▶ [Task requirements] Change "checkbox" to "check box" and write out all the material below again, with every other word unchanged. Leave the pictures out.

# start of Data for this task

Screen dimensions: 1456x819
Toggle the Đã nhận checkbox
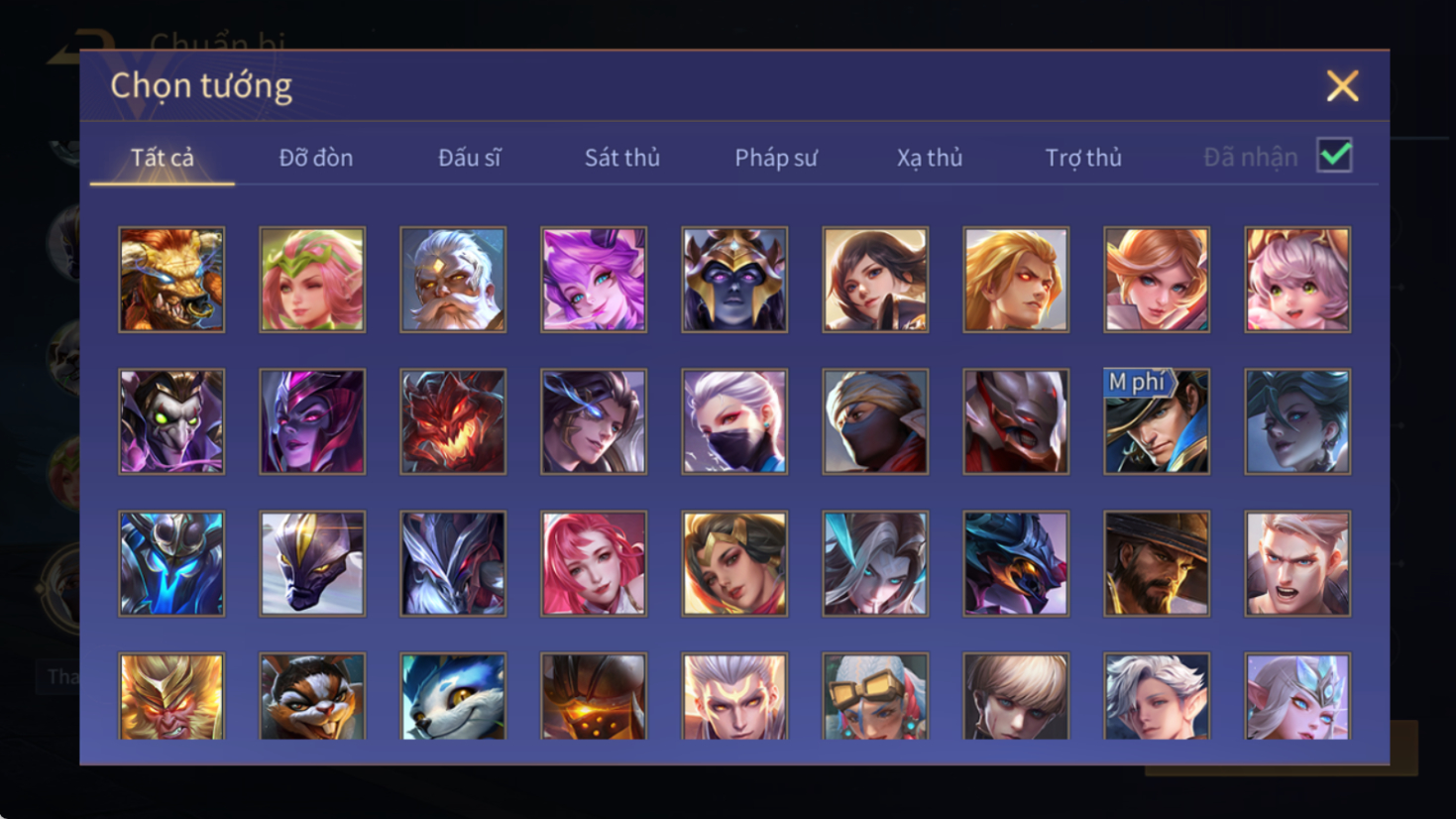(x=1334, y=156)
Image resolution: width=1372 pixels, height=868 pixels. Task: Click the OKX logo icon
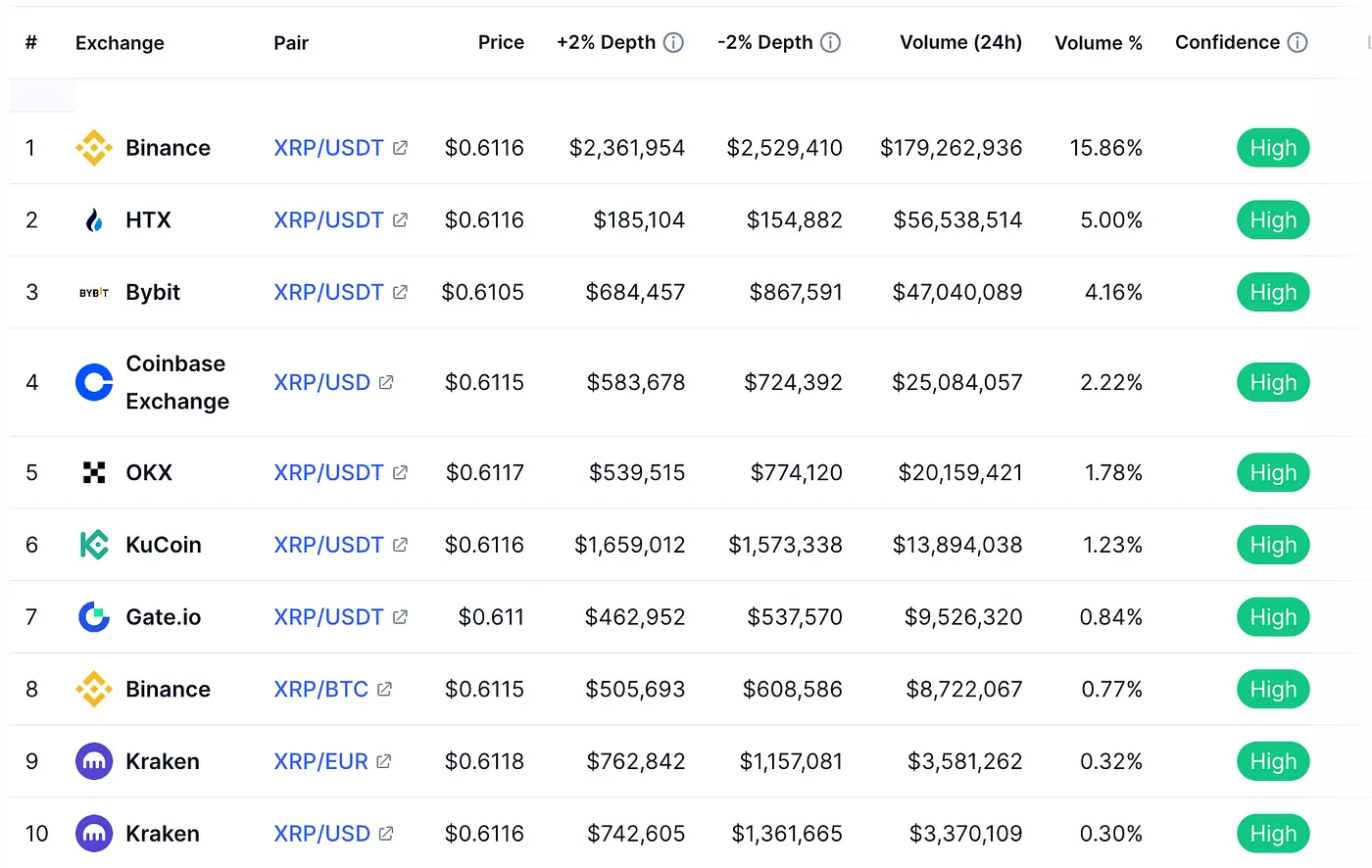[93, 472]
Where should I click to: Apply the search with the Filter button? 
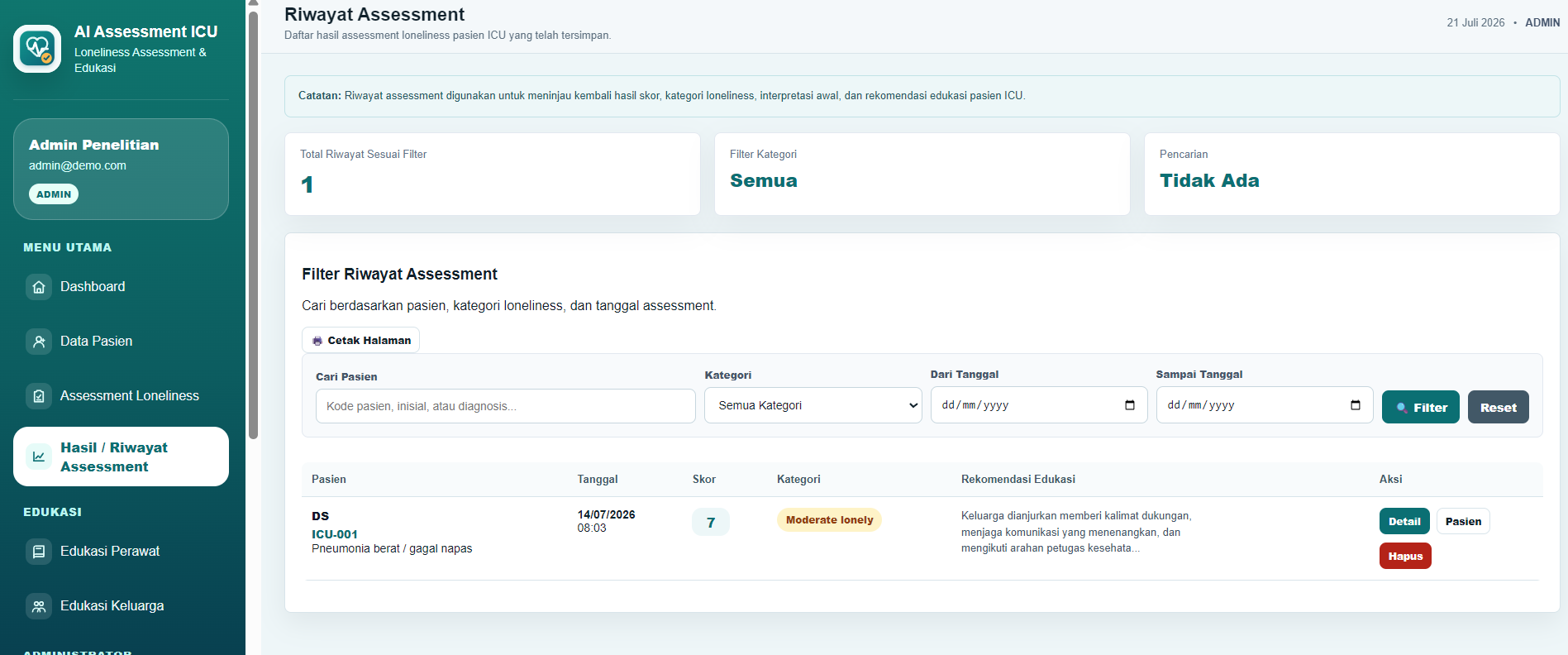coord(1421,407)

# end of Data for this task

▶ [The completed task]
Screen dimensions: 1456x819
Toggle the Đã nhận check box
(x=1334, y=156)
Image resolution: width=1372 pixels, height=868 pixels. Task: Click the OKX logo icon
[93, 472]
Where should I click to: Apply the search with the Filter button? 
coord(1421,407)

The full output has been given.